A FAZER:
Converta as linhas de todos os registros abaixo em uma tabela Markdown com as colunas "Nº" e "Linha", numerando cada uma e omitindo as linhas em branco.

TRECHOS DOS REGISTROS:
★ ★ ★
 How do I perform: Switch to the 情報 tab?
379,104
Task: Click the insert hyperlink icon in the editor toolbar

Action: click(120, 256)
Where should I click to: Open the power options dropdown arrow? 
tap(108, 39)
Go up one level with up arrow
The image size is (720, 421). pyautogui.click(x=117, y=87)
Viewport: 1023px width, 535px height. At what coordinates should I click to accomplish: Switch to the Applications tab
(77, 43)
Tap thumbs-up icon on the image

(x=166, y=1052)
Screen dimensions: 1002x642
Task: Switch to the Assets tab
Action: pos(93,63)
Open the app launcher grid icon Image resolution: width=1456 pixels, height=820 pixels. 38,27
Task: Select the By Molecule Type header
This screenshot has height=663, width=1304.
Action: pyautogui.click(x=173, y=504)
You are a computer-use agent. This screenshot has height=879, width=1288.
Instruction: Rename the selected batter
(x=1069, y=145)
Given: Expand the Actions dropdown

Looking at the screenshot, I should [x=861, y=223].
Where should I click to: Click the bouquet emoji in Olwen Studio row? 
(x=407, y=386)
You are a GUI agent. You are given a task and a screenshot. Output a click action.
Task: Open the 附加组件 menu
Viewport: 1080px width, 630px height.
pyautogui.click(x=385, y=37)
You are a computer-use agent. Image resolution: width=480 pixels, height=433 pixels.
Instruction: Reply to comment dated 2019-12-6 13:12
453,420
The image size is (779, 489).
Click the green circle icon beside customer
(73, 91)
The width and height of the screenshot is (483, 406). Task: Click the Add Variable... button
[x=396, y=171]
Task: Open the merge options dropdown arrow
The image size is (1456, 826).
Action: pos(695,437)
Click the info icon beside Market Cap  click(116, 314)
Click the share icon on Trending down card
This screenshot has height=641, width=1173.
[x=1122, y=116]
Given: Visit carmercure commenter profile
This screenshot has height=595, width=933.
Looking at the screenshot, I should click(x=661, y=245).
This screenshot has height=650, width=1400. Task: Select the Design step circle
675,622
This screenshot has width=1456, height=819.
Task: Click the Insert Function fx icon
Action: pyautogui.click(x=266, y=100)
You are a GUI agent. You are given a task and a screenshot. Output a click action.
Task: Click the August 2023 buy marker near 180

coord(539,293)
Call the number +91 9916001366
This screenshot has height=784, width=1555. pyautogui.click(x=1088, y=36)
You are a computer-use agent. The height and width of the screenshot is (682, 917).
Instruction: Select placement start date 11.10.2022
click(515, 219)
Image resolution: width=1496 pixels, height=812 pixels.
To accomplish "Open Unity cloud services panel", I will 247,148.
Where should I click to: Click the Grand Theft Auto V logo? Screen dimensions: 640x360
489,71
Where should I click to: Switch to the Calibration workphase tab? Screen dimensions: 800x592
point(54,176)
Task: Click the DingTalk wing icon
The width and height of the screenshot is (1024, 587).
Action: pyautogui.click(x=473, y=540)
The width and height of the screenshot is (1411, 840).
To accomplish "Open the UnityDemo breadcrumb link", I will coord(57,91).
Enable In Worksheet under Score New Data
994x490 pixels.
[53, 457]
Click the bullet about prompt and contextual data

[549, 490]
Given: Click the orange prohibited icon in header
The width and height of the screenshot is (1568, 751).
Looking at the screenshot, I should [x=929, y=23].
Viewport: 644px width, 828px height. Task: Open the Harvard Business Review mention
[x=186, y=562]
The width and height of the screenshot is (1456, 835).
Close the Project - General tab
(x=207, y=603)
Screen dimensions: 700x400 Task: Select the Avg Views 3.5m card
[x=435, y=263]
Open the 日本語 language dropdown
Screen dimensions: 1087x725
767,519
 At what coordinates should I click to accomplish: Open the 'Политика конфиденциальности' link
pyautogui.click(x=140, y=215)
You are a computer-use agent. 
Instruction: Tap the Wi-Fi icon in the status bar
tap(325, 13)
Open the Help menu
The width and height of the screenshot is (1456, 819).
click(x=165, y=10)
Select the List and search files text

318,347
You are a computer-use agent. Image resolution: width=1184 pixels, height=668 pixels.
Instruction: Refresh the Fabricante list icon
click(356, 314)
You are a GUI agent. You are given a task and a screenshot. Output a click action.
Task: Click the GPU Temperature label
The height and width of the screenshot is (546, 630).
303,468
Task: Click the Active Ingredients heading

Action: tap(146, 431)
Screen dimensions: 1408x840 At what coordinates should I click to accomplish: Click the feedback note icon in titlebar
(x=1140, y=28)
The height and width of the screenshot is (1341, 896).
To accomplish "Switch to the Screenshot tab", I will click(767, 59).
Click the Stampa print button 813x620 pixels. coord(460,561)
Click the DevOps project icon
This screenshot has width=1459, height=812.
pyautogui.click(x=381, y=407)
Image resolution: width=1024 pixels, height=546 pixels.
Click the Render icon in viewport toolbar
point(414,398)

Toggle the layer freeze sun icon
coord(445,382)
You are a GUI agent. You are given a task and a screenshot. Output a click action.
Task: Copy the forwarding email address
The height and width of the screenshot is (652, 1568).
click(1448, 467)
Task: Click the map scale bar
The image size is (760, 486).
★ ★ ★
SOLUÇÃO ABAIXO:
| Nº | Linha |
|---|---|
| 1 |  How do I perform: Switch to the 情報 tab? |
| 2 | 379,104 |
| 3 | Task: Click the insert hyperlink icon in the editor toolbar |
| 4 | Action: click(120, 256) |
| 5 | Where should I click to: Open the power options dropdown arrow?  |
| 6 | tap(108, 39) |
| 7 | Go up one level with up arrow |
| 8 | The image size is (720, 421). pyautogui.click(x=117, y=87) |
| 9 | Viewport: 1023px width, 535px height. At what coordinates should I click to accomplish: Switch to the Applications tab |
| 10 | (77, 43) |
| 11 | Tap thumbs-up icon on the image |
| 12 | (x=166, y=1052) |
| 13 | Screen dimensions: 1002x642 |
| 14 | Task: Switch to the Assets tab |
| 15 | Action: pos(93,63) |
| 16 | Open the app launcher grid icon Image resolution: width=1456 pixels, height=820 pixels. 38,27 |
| 17 | Task: Select the By Molecule Type header |
| 18 | This screenshot has height=663, width=1304. |
| 19 | Action: pyautogui.click(x=173, y=504) |
| 20 | You are a computer-use agent. This screenshot has height=879, width=1288. |
| 21 | Instruction: Rename the selected batter |
| 22 | (x=1069, y=145) |
| 23 | Given: Expand the Actions dropdown |
| 24 | Looking at the screenshot, I should [x=861, y=223]. |
| 25 | Where should I click to: Click the bouquet emoji in Olwen Studio row?  |
| 26 | (x=407, y=386) |
| 27 | You are a GUI agent. You are given a task and a screenshot. Output a click action. |
| 28 | Task: Open the 附加组件 menu |
| 29 | Viewport: 1080px width, 630px height. |
| 30 | pyautogui.click(x=385, y=37) |
| 31 | You are a computer-use agent. Image resolution: width=480 pixels, height=433 pixels. |
| 32 | Instruction: Reply to comment dated 2019-12-6 13:12 |
| 33 | 453,420 |
| 34 | The image size is (779, 489). |
| 35 | Click the green circle icon beside customer |
| 36 | (73, 91) |
| 37 | The width and height of the screenshot is (483, 406). Task: Click the Add Variable... button |
| 38 | [x=396, y=171] |
| 39 | Task: Open the merge options dropdown arrow |
| 40 | The image size is (1456, 826). |
| 41 | Action: pos(695,437) |
| 42 | Click the info icon beside Market Cap  click(116, 314) |
| 43 | Click the share icon on Trending down card |
| 44 | This screenshot has height=641, width=1173. |
| 45 | [x=1122, y=116] |
| 46 | Given: Visit carmercure commenter profile |
| 47 | This screenshot has height=595, width=933. |
| 48 | Looking at the screenshot, I should click(x=661, y=245). |
| 49 | This screenshot has height=650, width=1400. Task: Select the Design step circle |
| 50 | 675,622 |
| 51 | This screenshot has width=1456, height=819. |
| 52 | Task: Click the Insert Function fx icon |
| 53 | Action: pyautogui.click(x=266, y=100) |
| 54 | You are a GUI agent. You are given a task and a screenshot. Output a click action. |
| 55 | Task: Click the August 2023 buy marker near 180 |
| 56 | coord(539,293) |
| 57 | Call the number +91 9916001366 |
| 58 | This screenshot has height=784, width=1555. pyautogui.click(x=1088, y=36) |
| 59 | You are a computer-use agent. The height and width of the screenshot is (682, 917). |
| 60 | Instruction: Select placement start date 11.10.2022 |
| 61 | click(515, 219) |
| 62 | Image resolution: width=1496 pixels, height=812 pixels. |
| 63 | To accomplish "Open Unity cloud services panel", I will 247,148. |
| 64 | Where should I click to: Click the Grand Theft Auto V logo? Screen dimensions: 640x360 |
| 65 | 489,71 |
| 66 | Where should I click to: Switch to the Calibration workphase tab? Screen dimensions: 800x592 |
| 67 | point(54,176) |
| 68 | Task: Click the DingTalk wing icon |
| 69 | The width and height of the screenshot is (1024, 587). |
| 70 | Action: pyautogui.click(x=473, y=540) |
| 71 | The width and height of the screenshot is (1411, 840). |
| 72 | To accomplish "Open the UnityDemo breadcrumb link", I will coord(57,91). |
| 73 | Enable In Worksheet under Score New Data |
| 74 | 994x490 pixels. |
| 75 | [53, 457] |
| 76 | Click the bullet about prompt and contextual data |
| 77 | [549, 490] |
| 78 | Given: Click the orange prohibited icon in header |
| 79 | The width and height of the screenshot is (1568, 751). |
| 80 | Looking at the screenshot, I should [x=929, y=23]. |
| 81 | Viewport: 644px width, 828px height. Task: Open the Harvard Business Review mention |
| 82 | [x=186, y=562] |
| 83 | The width and height of the screenshot is (1456, 835). |
| 84 | Close the Project - General tab |
| 85 | (x=207, y=603) |
| 86 | Screen dimensions: 700x400 Task: Select the Avg Views 3.5m card |
| 87 | [x=435, y=263] |
| 88 | Open the 日本語 language dropdown |
| 89 | Screen dimensions: 1087x725 |
| 90 | 767,519 |
| 91 |  At what coordinates should I click to accomplish: Open the 'Политика конфиденциальности' link |
| 92 | pyautogui.click(x=140, y=215) |
| 93 | You are a computer-use agent.  |
| 94 | Instruction: Tap the Wi-Fi icon in the status bar |
| 95 | tap(325, 13) |
| 96 | Open the Help menu |
| 97 | The width and height of the screenshot is (1456, 819). |
| 98 | click(x=165, y=10) |
| 99 | Select the List and search files text |
| 100 | 318,347 |
| 101 | You are a computer-use agent. Image resolution: width=1184 pixels, height=668 pixels. |
| 102 | Instruction: Refresh the Fabricante list icon |
| 103 | click(356, 314) |
| 104 | You are a GUI agent. You are given a task and a screenshot. Output a click action. |
| 105 | Task: Click the GPU Temperature label |
| 106 | The height and width of the screenshot is (546, 630). |
| 107 | 303,468 |
| 108 | Task: Click the Active Ingredients heading |
| 109 | Action: tap(146, 431) |
| 110 | Screen dimensions: 1408x840 At what coordinates should I click to accomplish: Click the feedback note icon in titlebar |
| 111 | (x=1140, y=28) |
| 112 | The height and width of the screenshot is (1341, 896). |
| 113 | To accomplish "Switch to the Screenshot tab", I will click(767, 59). |
| 114 | Click the Stampa print button 813x620 pixels. coord(460,561) |
| 115 | Click the DevOps project icon |
| 116 | This screenshot has width=1459, height=812. |
| 117 | pyautogui.click(x=381, y=407) |
| 118 | Image resolution: width=1024 pixels, height=546 pixels. |
| 119 | Click the Render icon in viewport toolbar |
| 120 | point(414,398) |
| 121 | Toggle the layer freeze sun icon |
| 122 | coord(445,382) |
| 123 | You are a GUI agent. You are given a task and a screenshot. Output a click action. |
| 124 | Task: Copy the forwarding email address |
| 125 | The height and width of the screenshot is (652, 1568). |
| 126 | click(1448, 467) |
| 127 | Task: Click the map scale bar |
| 128 | The image size is (760, 486). |